> **What the task requires**
Output the lines from the one containing "Viewport: 1920px width, 1080px height." through the one containing "point(1436,111)" as a JSON list of strings, one string per line, with blank lines skipped and the pictures left out.

> **Available records**
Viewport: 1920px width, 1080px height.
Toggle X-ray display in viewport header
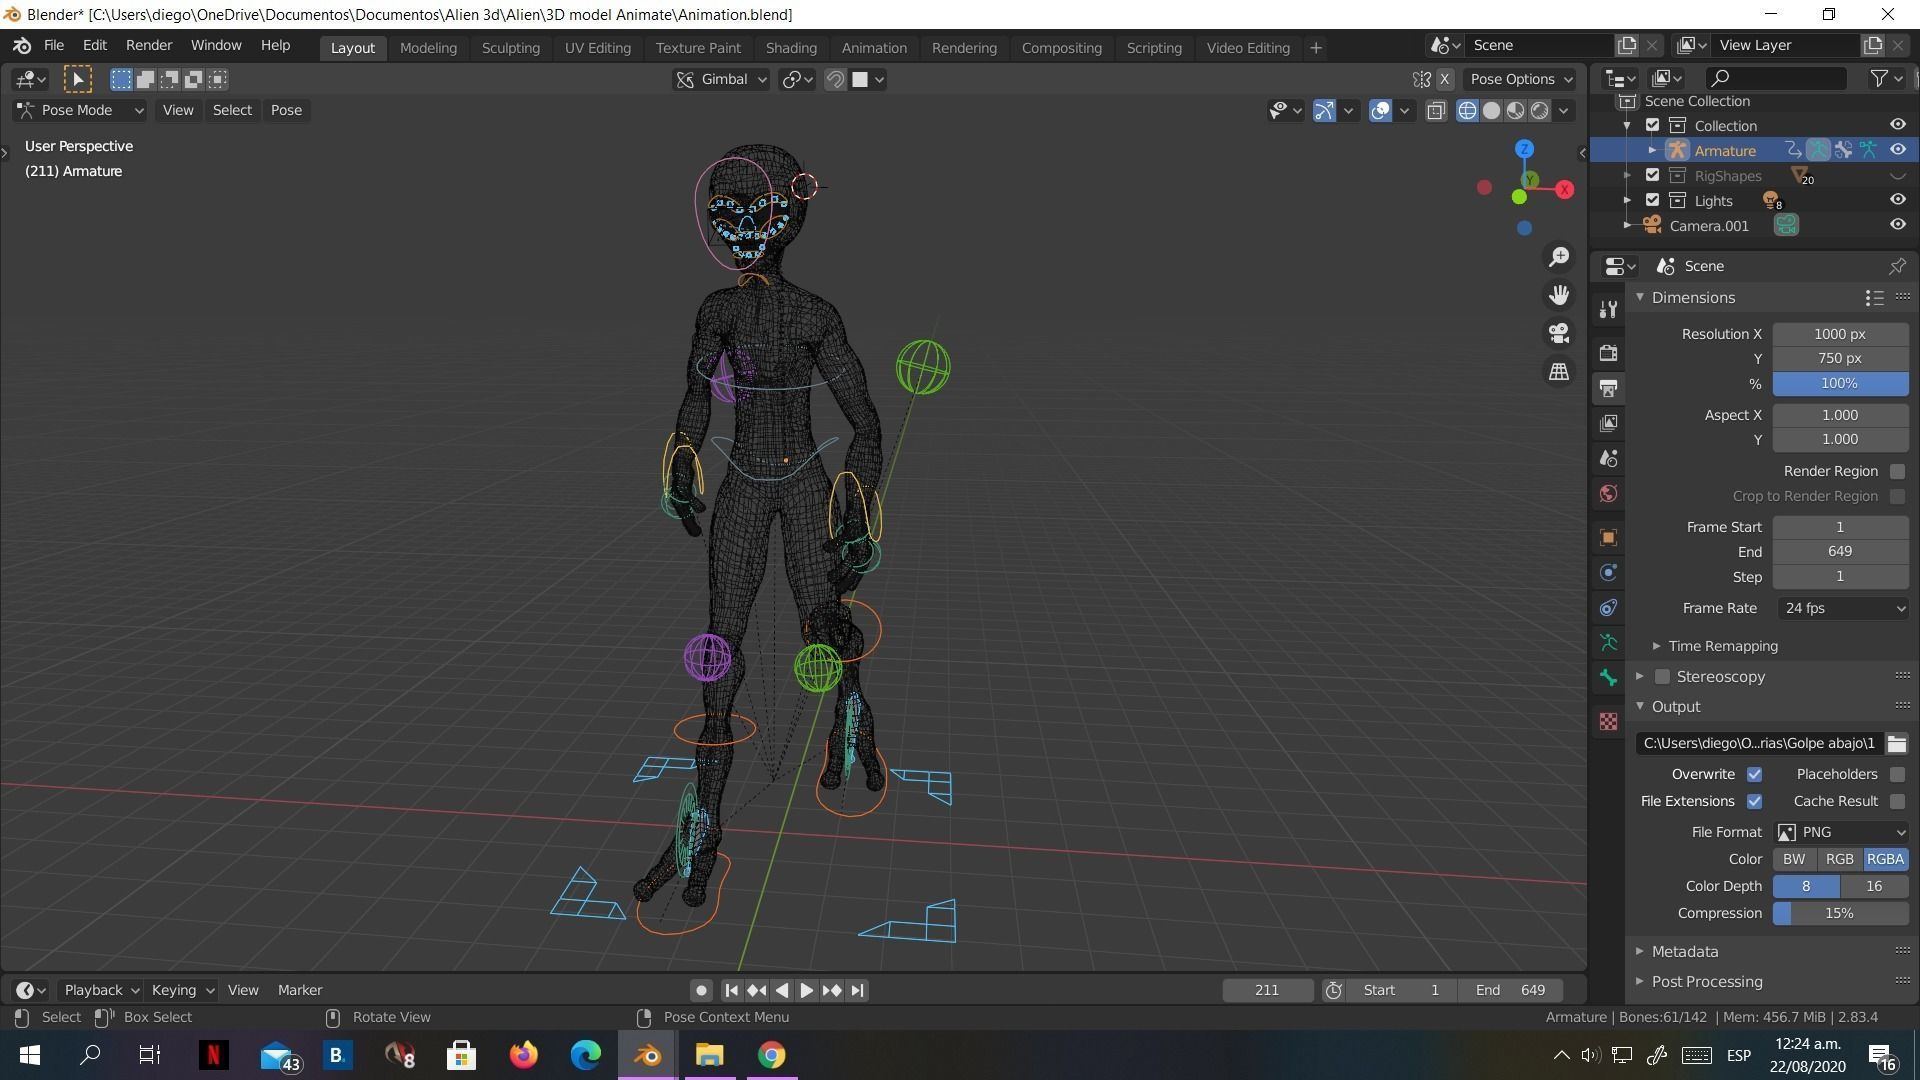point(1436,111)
* * *
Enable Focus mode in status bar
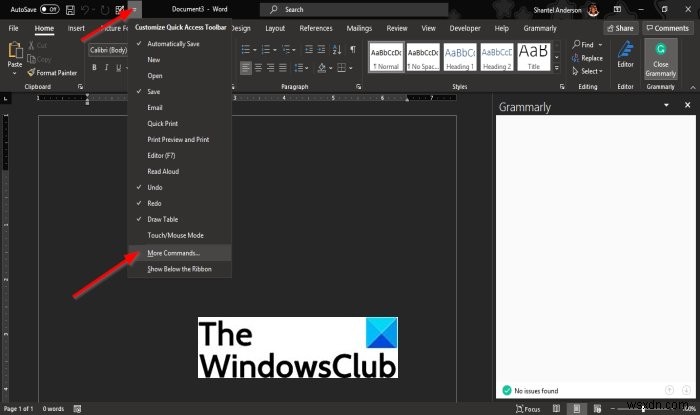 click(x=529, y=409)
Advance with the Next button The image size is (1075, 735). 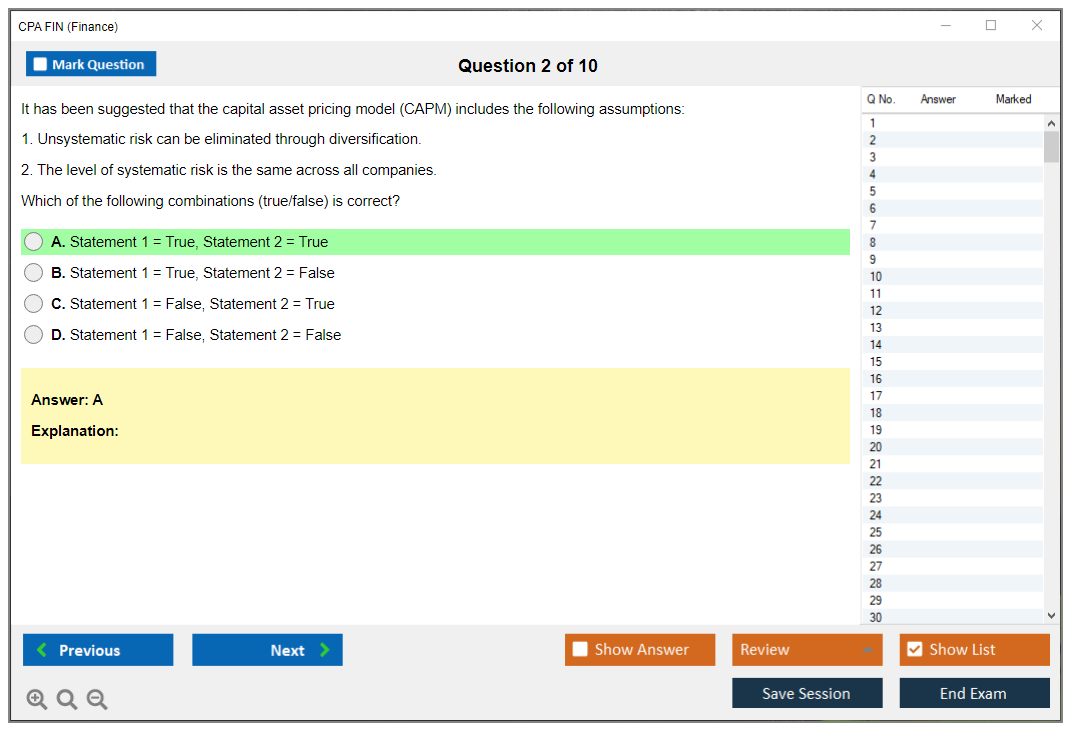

> **Correct response**
[
  "Viewport: 1920px width, 1080px height.",
  "Toggle X-ray display in viewport header",
  "point(1436,111)"
]